In the current digital age where we have endless raw data, the ability to build powerful and actionable visualization is of primary importance. The developers are spoiled for choice with a wide gamut of visualizations available to them through various tools.
One issue that I have seen with visualization developers is that they tend to jump-in right away into developing the visuals without giving due importance to the type of data that they are handling. While making sense of data is very important, we should also keep in mind the basic principles of data visualization.
According to Stephen Few, the thought leader on dashboard design best practices, “A dashboard is a visual display of the most important information needed to achieve one or more objectives; consolidated and arranged on a single screen so the information can be monitored at a glance.” Keeping that in mind, the next obvious question arises – Where should we start if we want to create a really effective dashboard? Here are the guiding questions to start with:
- Whom does this dashboard serve?
- What is the dashboard meant to tell them?
- What specific action(s) should the dashboard drive?
- Does the dashboard effectively convey the message?
- Does the dashboard effectively support the desired action?
If you’re doing a polish session or custom demo for a customer, the first three are questions that you should answer in discovery with them. Otherwise, it’s up to you, as the author, to decide. Whether you’re working solo or with a customer, you must be sure to get very specific with your answers. When you try to appeal to everybody, you end up appealing to nobody.

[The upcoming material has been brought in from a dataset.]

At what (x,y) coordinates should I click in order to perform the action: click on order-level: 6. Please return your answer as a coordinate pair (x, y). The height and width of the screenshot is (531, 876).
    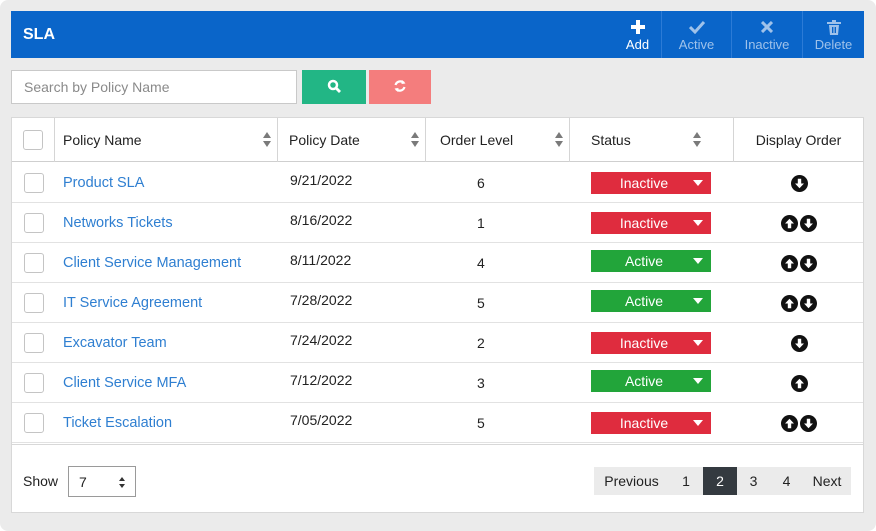
    Looking at the image, I should click on (481, 183).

For example, let’s say you’re working with sales data to develop a quota KPI for the sales of a certain type of product – there are multiple different audiences you could have. You need to think about who is going to see the dashboard, and therefore what action they might want to take as a result of looking at it. If it’s for leadership, maybe they need to look at this KPI to judge whether quotas are realistic. If it’s for sales managers, maybe they need to see who on their team needs coaching, or maybe they can identify peers whose teams are performing really well, so they can ask for advice. You would likely design a slightly different dashboard to support each of these three actions.
It’s really important in dashboard design to begin with the end in mind, and the guiding questions will help you do that.